» **What needs to be done**: Your response should consist of the data that follows, repeated in full without alteration.

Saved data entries
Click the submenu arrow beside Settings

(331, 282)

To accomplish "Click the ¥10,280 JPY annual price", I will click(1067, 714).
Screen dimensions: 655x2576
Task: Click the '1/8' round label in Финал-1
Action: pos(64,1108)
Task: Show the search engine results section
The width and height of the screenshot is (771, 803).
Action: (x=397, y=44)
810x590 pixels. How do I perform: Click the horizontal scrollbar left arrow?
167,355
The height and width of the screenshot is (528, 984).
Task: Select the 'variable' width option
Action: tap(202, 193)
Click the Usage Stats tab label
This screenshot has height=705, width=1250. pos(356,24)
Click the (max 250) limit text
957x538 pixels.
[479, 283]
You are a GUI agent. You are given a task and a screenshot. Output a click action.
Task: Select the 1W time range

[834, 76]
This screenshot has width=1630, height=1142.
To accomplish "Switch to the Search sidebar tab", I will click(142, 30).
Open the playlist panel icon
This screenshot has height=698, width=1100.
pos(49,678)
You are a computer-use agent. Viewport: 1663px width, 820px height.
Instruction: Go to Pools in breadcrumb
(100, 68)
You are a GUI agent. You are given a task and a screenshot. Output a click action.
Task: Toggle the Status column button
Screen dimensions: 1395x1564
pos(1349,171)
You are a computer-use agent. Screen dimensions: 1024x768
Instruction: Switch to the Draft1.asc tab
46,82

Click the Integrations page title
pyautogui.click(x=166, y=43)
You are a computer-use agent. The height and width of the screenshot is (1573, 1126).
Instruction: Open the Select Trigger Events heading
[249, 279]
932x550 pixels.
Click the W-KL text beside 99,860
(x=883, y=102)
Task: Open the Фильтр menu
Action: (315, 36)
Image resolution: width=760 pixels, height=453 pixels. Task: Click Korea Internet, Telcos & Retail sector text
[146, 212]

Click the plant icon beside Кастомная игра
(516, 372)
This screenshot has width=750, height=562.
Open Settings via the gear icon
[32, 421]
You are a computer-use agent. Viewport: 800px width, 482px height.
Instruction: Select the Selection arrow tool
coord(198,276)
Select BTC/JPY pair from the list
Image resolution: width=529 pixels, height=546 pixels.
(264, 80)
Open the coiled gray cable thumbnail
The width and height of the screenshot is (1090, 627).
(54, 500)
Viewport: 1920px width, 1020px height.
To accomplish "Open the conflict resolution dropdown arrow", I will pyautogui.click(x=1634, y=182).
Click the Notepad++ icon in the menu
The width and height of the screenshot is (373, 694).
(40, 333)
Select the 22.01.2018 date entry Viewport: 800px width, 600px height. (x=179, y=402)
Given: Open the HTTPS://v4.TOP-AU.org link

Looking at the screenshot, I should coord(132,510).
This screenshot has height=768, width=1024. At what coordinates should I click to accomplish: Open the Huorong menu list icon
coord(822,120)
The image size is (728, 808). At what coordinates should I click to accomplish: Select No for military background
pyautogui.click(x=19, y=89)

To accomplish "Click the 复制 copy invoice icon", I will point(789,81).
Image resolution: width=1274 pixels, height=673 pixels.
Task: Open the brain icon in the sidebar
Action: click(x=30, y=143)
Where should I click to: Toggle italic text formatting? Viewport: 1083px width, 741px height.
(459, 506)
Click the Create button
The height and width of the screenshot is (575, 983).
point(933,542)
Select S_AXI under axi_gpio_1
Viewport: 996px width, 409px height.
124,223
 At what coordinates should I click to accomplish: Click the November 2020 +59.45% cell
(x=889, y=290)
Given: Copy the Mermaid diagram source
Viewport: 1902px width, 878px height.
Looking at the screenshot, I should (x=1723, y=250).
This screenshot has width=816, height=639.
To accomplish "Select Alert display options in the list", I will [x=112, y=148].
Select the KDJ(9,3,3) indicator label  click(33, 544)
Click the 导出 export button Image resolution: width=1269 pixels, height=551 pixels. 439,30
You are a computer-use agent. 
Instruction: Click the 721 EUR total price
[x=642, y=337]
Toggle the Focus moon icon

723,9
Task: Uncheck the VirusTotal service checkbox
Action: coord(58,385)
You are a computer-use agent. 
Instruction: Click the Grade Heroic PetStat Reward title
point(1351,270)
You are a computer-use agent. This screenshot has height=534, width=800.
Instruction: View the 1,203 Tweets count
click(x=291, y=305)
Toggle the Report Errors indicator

» **Exercise output**:
Click the submenu arrow beside Settings

(331, 282)

To accomplish "Click the ¥10,280 JPY annual price", I will click(1067, 714).
Screen dimensions: 655x2576
Task: Click the '1/8' round label in Финал-1
Action: pos(64,1108)
Task: Show the search engine results section
The width and height of the screenshot is (771, 803).
Action: (x=397, y=44)
810x590 pixels. How do I perform: Click the horizontal scrollbar left arrow?
167,355
The height and width of the screenshot is (528, 984).
Task: Select the 'variable' width option
Action: tap(202, 193)
Click the Usage Stats tab label
This screenshot has height=705, width=1250. pos(356,24)
Click the (max 250) limit text
957x538 pixels.
[479, 283]
You are a GUI agent. You are given a task and a screenshot. Output a click action.
Task: Select the 1W time range

[834, 76]
This screenshot has width=1630, height=1142.
To accomplish "Switch to the Search sidebar tab", I will click(142, 30).
Open the playlist panel icon
This screenshot has height=698, width=1100.
pos(49,678)
You are a computer-use agent. Viewport: 1663px width, 820px height.
Instruction: Go to Pools in breadcrumb
(100, 68)
You are a GUI agent. You are given a task and a screenshot. Output a click action.
Task: Toggle the Status column button
Screen dimensions: 1395x1564
pos(1349,171)
You are a computer-use agent. Screen dimensions: 1024x768
Instruction: Switch to the Draft1.asc tab
46,82

Click the Integrations page title
pyautogui.click(x=166, y=43)
You are a computer-use agent. The height and width of the screenshot is (1573, 1126).
Instruction: Open the Select Trigger Events heading
[249, 279]
932x550 pixels.
Click the W-KL text beside 99,860
(x=883, y=102)
Task: Open the Фильтр menu
Action: (315, 36)
Image resolution: width=760 pixels, height=453 pixels. Task: Click Korea Internet, Telcos & Retail sector text
[146, 212]

Click the plant icon beside Кастомная игра
(516, 372)
This screenshot has width=750, height=562.
Open Settings via the gear icon
[32, 421]
You are a computer-use agent. Viewport: 800px width, 482px height.
Instruction: Select the Selection arrow tool
coord(198,276)
Select BTC/JPY pair from the list
Image resolution: width=529 pixels, height=546 pixels.
(264, 80)
Open the coiled gray cable thumbnail
The width and height of the screenshot is (1090, 627).
(54, 500)
Viewport: 1920px width, 1020px height.
To accomplish "Open the conflict resolution dropdown arrow", I will pyautogui.click(x=1634, y=182).
Click the Notepad++ icon in the menu
The width and height of the screenshot is (373, 694).
(40, 333)
Select the 22.01.2018 date entry Viewport: 800px width, 600px height. (x=179, y=402)
Given: Open the HTTPS://v4.TOP-AU.org link

Looking at the screenshot, I should coord(132,510).
This screenshot has height=768, width=1024. At what coordinates should I click to accomplish: Open the Huorong menu list icon
coord(822,120)
The image size is (728, 808). At what coordinates should I click to accomplish: Select No for military background
pyautogui.click(x=19, y=89)

To accomplish "Click the 复制 copy invoice icon", I will point(789,81).
Image resolution: width=1274 pixels, height=673 pixels.
Task: Open the brain icon in the sidebar
Action: click(x=30, y=143)
Where should I click to: Toggle italic text formatting? Viewport: 1083px width, 741px height.
(459, 506)
Click the Create button
The height and width of the screenshot is (575, 983).
point(933,542)
Select S_AXI under axi_gpio_1
Viewport: 996px width, 409px height.
124,223
 At what coordinates should I click to accomplish: Click the November 2020 +59.45% cell
(x=889, y=290)
Given: Copy the Mermaid diagram source
Viewport: 1902px width, 878px height.
Looking at the screenshot, I should (x=1723, y=250).
This screenshot has width=816, height=639.
To accomplish "Select Alert display options in the list", I will [x=112, y=148].
Select the KDJ(9,3,3) indicator label  click(33, 544)
Click the 导出 export button Image resolution: width=1269 pixels, height=551 pixels. 439,30
You are a computer-use agent. 
Instruction: Click the 721 EUR total price
[x=642, y=337]
Toggle the Focus moon icon

723,9
Task: Uncheck the VirusTotal service checkbox
Action: coord(58,385)
You are a computer-use agent. 
Instruction: Click the Grade Heroic PetStat Reward title
point(1351,270)
You are a computer-use agent. This screenshot has height=534, width=800.
Instruction: View the 1,203 Tweets count
click(x=291, y=305)
Toggle the Report Errors indicator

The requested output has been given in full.